By September 8th, 2011

I gotta admit, I have no desire to watch Obama speak tonight. Not because I don’t like him, but because I’m just feeling sort of fatalistic today and not really sure anything can be done to solve this crisis that has been developing for 3-4 decades. Plus, he’s not crazy, and will give a sober, rational speech, so there won’t be that train wreck in the waiting effect that you get with the GOP. Besides, we already know what is going to happen.

Obama will propose something moderate and completely reasonable, but we all know it is not going to be enough to get us out of this mess, and that assumes we can even get it past the teahadist House (we won’t- they are in full on tilt mode). He’ll get flayed alive by the usual suspects on the left, Paul Krugman will be mainlining thorazine by the end of the speech, and someone at FDL will call for a primary or impeachment.

The right, of course, will ignore everything he said and scream about the program costing too much, and trumpet deregulation, offshore drilling, claim Obama is over his head while making teleprompter jokes, and then go back to wailing for tax cuts and screaming Obama is doing nothing about jobs.

The media will spend the night focusing on how many Republicans refused to clap, or comparing Obama to Perry, insinuating that Perry is manly and Obama is a pussy, Maureen Down will write another column calling him a wimp, and we’ll have a rogues gallery of rightwing dickheads from Ed Rollins to Mark Halperin to whomever the Politico shits up spewing bullshit on every channel. Each network will be sure to include one milquetoast corporatist Democrat like Evan Bayh for balance, because all the left’s effective communicators are busy sending dick pics to random women on twitter or lunching at AIPAC. Glenn Kessler will find one minor mistake in grammar and give him four pinnochios.

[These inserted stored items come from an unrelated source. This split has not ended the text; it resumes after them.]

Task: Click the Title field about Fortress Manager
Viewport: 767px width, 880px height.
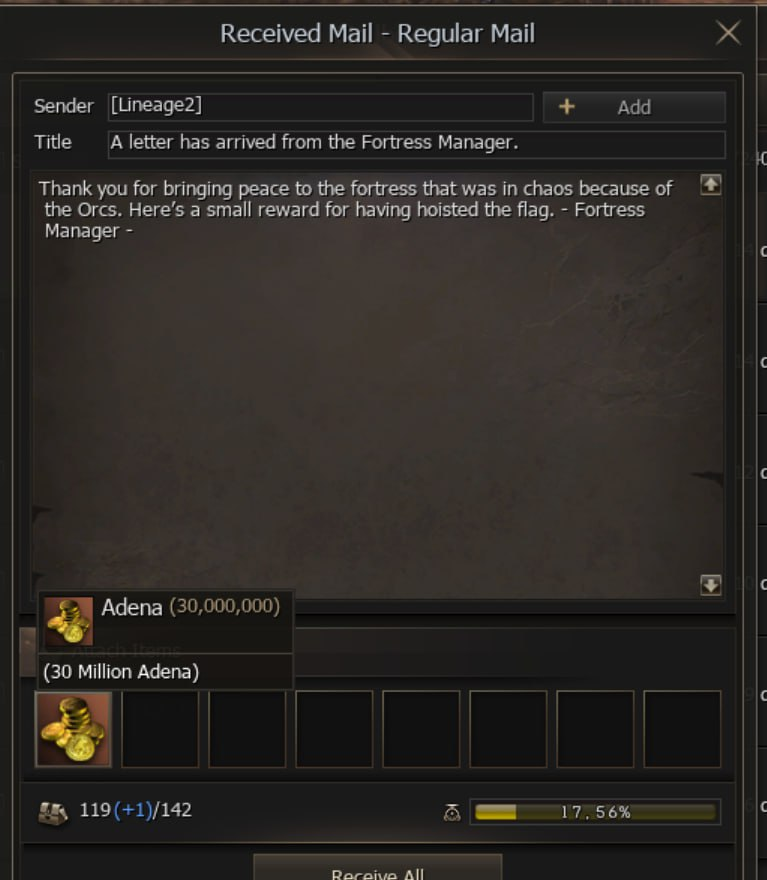Action: pos(416,144)
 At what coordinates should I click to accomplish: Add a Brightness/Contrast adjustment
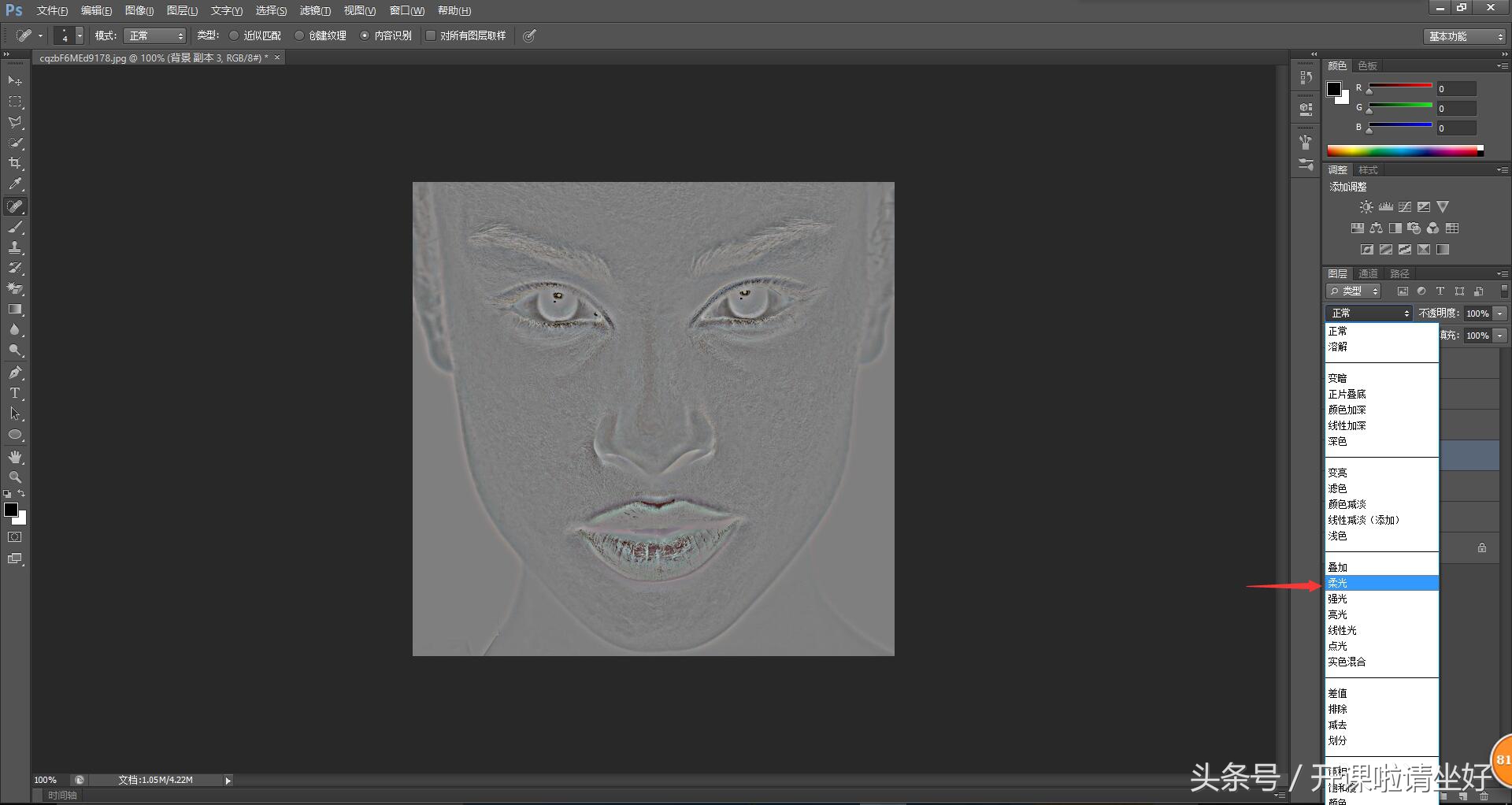[1366, 207]
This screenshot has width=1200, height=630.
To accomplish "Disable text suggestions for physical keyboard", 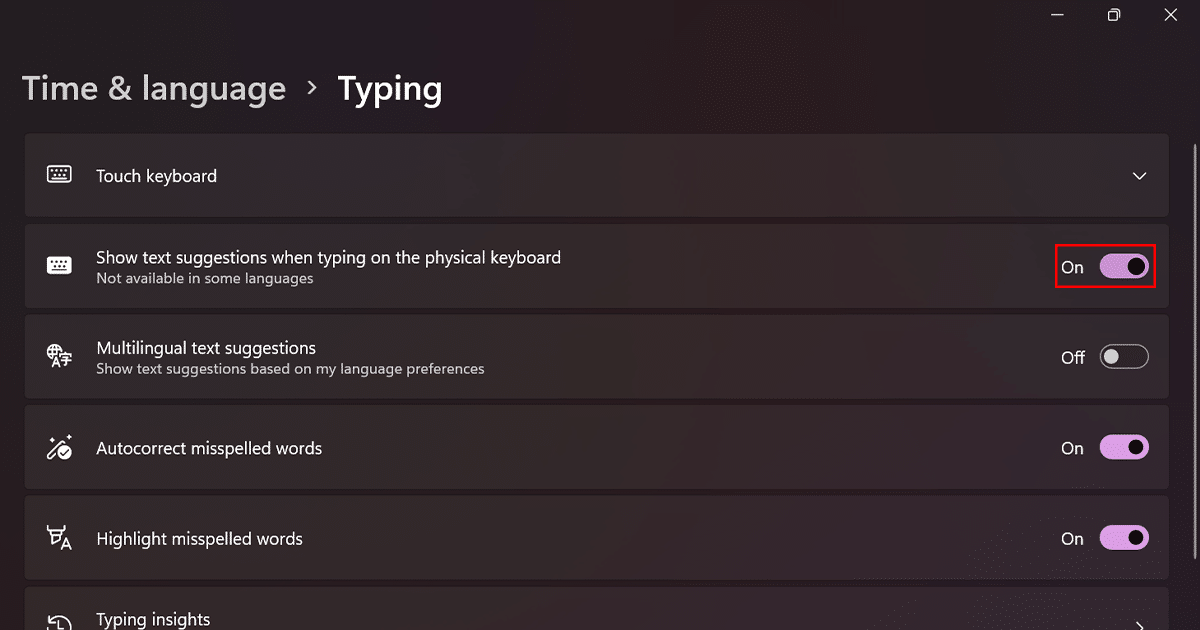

In the long term, assuming a plan gets through the House (it won’t), then we get to go through our usual drama of the blue dogs from Red States (Manchin, Nelson, Landrieu, McCaskill, etc.), Lieberman just so he can continue to be the world’s preeminent douchenozzle, and some others I am sure I am missing. They’ll cockblock it on the Senate side, moaning about the program being a deficit buster while conveniently ignoring the fact that each one of them represents a welfare state sucking at the federal teat. Finally, at the 11th hour, Snowe and Collins will swoop in and offer tax cuts for the ultra-rich as a sweetener and they will support it. At this point, Bernie Sanders or whatever progressive hero of the moment will claim he can’t support anything with tax cuts for the rich in it. This will bring things to a standstill for a couple more weeks until another shitty jobs report comes out, and the Senate, acting in the fierce urgency of when-the-fuck-ever will pass some piece of shit that is too small, unfocussed, and does nothing other than provide the left with another opportunity to fracture and start flinging shit at each other. Republicans will have spent the entire time using procedural tricks to slow things down while having Frank Luntz work on the framing of the issue so that by the time it is about to hit the President’s desk, they will already have a cute name, the talking points will be distributed, and we’ll all be hearing about the new “Porkulus” or “Obamacare” or whatever the fuck childish name they come up with. In three months time, when employment hasn’t picked up because we are actually in the same god damned depression we’ve been in since 2007, Rick Perry can claim that Keynesian ideology has once again been disproven. Because everyone hates the bill, Friedman, Brooks, and other members of the Centrist jihad will claim this as proof that the bill is great.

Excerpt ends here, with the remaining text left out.